DATASET:

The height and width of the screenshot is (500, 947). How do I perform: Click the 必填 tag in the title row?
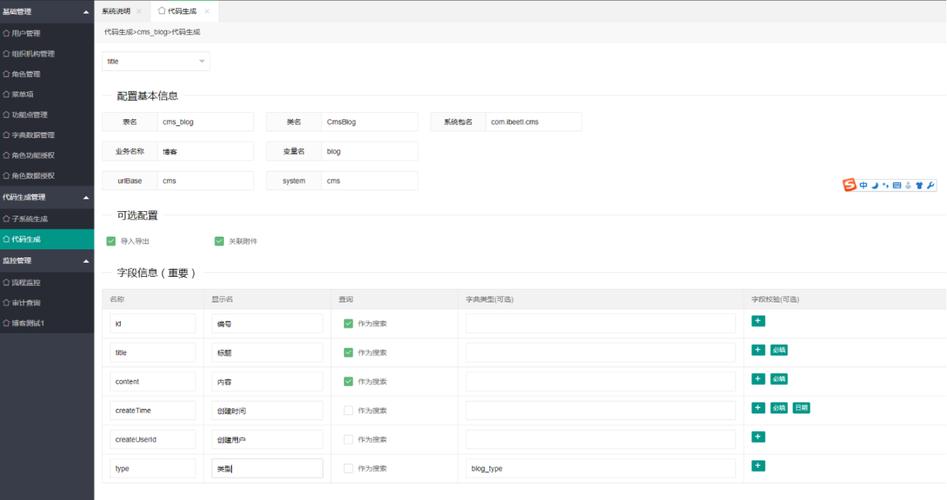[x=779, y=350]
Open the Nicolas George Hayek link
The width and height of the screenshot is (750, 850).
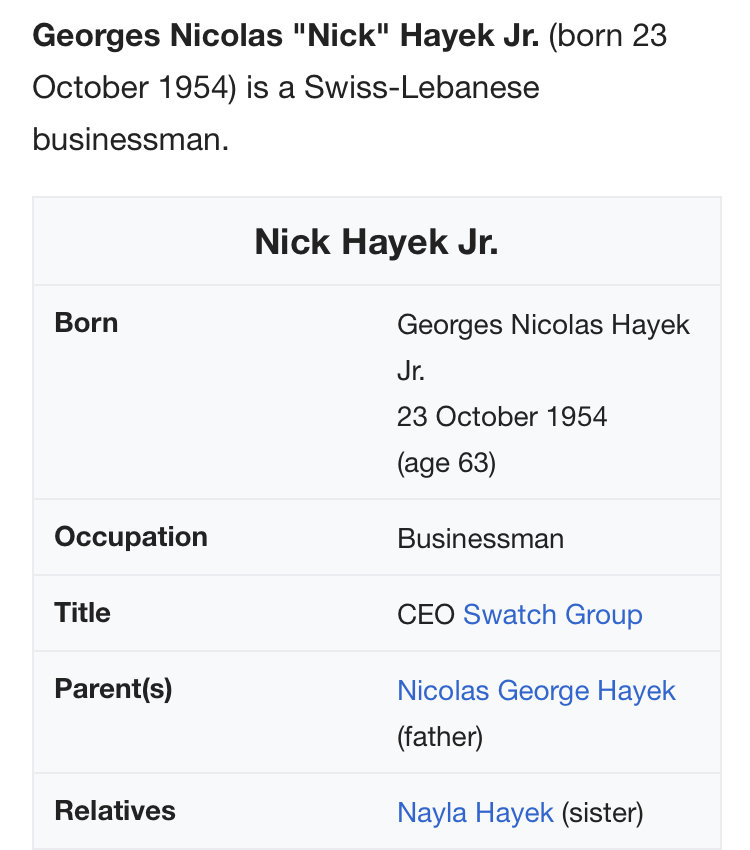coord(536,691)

PROBLEM STATEMENT: Please reproduce each line of the listing above exactly, skipping pictures.

ANSWER TO THIS TASK:
The height and width of the screenshot is (500, 947). How do I perform: Click the 必填 tag in the title row?
[x=779, y=350]
Open the Nicolas George Hayek link
The width and height of the screenshot is (750, 850).
coord(536,691)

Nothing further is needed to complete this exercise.